Uno de sus nietos, Abbas, se desploma por el hambre. Quizá no alcance a llegar a Dadaab. Un equipo de Médicos Sin Fronteras que opera en la zona decide dejarlo en Liboi. Ponen su cuerpo en una camilla, al lado de un paciente de 14 años que tiene el hombro perforado por una bala de shifta.
"No creo que la situación en Dadaab vaya a mejorar pronto -dice, escéptico, Nicholas, del Acnur-. Aunque recibamos las donaciones internacionales necesarias para mantener a los refugiados, de la estabilidad de Somalia depende el futuro de estas personas". El conflicto en Somalia está afectando la región, sobre todo desde que el ejército keniano persigue a Al Shabaab en territorio somalí, en represalia por el secuestro de dos colaboradoras españolas de Médicos Sin Fronteras en Dadaab, el 13 de septiembre.

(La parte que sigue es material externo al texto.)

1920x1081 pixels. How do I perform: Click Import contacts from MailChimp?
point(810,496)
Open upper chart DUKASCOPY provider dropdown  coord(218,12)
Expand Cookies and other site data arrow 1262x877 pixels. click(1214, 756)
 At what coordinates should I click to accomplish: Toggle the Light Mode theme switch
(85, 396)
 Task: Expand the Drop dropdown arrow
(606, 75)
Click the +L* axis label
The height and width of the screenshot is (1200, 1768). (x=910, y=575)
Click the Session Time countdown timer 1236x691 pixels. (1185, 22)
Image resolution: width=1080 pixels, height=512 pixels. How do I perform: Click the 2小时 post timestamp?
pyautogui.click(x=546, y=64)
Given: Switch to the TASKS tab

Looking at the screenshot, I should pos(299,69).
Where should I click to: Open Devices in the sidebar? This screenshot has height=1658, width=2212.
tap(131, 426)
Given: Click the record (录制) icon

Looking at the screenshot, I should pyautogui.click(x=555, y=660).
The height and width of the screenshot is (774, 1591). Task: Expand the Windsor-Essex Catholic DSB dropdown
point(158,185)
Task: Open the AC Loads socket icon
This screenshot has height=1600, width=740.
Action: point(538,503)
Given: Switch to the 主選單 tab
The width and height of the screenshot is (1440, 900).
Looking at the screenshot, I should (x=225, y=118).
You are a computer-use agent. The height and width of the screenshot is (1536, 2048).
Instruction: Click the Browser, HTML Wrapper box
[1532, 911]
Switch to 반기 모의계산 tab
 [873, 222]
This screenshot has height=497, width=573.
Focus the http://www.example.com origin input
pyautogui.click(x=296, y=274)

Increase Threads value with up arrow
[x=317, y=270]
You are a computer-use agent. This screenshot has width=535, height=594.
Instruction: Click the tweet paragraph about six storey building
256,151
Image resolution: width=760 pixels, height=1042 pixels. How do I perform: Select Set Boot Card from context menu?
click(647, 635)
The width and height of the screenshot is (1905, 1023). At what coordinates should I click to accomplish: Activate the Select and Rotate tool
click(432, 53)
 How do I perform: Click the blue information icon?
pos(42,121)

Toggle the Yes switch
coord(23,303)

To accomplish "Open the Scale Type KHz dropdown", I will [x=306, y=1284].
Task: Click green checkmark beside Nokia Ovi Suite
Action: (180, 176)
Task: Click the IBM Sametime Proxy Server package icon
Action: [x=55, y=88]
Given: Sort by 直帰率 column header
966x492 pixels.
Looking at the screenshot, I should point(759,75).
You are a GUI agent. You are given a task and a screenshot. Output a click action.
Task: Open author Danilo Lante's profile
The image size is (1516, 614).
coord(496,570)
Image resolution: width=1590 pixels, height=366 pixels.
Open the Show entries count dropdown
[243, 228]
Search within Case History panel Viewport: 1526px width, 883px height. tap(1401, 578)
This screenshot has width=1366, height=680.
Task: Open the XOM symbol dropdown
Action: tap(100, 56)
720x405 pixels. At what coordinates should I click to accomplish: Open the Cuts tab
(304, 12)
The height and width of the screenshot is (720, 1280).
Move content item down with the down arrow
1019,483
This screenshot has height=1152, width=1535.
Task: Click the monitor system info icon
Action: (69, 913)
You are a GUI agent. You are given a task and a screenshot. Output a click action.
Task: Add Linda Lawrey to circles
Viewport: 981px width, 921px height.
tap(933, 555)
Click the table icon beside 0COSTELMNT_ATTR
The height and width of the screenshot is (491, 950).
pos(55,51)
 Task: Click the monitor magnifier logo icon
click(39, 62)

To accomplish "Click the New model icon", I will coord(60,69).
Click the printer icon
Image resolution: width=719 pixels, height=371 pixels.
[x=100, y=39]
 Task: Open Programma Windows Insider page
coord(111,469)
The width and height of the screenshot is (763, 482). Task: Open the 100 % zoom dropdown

"Claro que cualquier ayuda hace una gran diferencia aquí", añade. Por fortuna, la ayuda llega de todas partes. Un microempresario español hizo una colecta con sus amigos y viajó a Dadaab la semana pasada para donar 2.500 pares de chancletas. Mientras las entregaba, personal del Acnur se reunía con representantes de la compañía sueca de accesorios para el hogar Ikea, para gestionar la donación de US$ 62 millones. A través de Acción Social, el Gobierno colombiano aportó US$ 150.000 a Acción Contra el Hambre, según una representante de esa ONG.
"Lo que más necesitamos ahora es ayuda de arriba -dice Nicholas. Una llovizna salpica por tres minutos; las gotas se evaporan al tocar la arena-. Parece que este mes van a volver las lluvias", dice. Inshallah.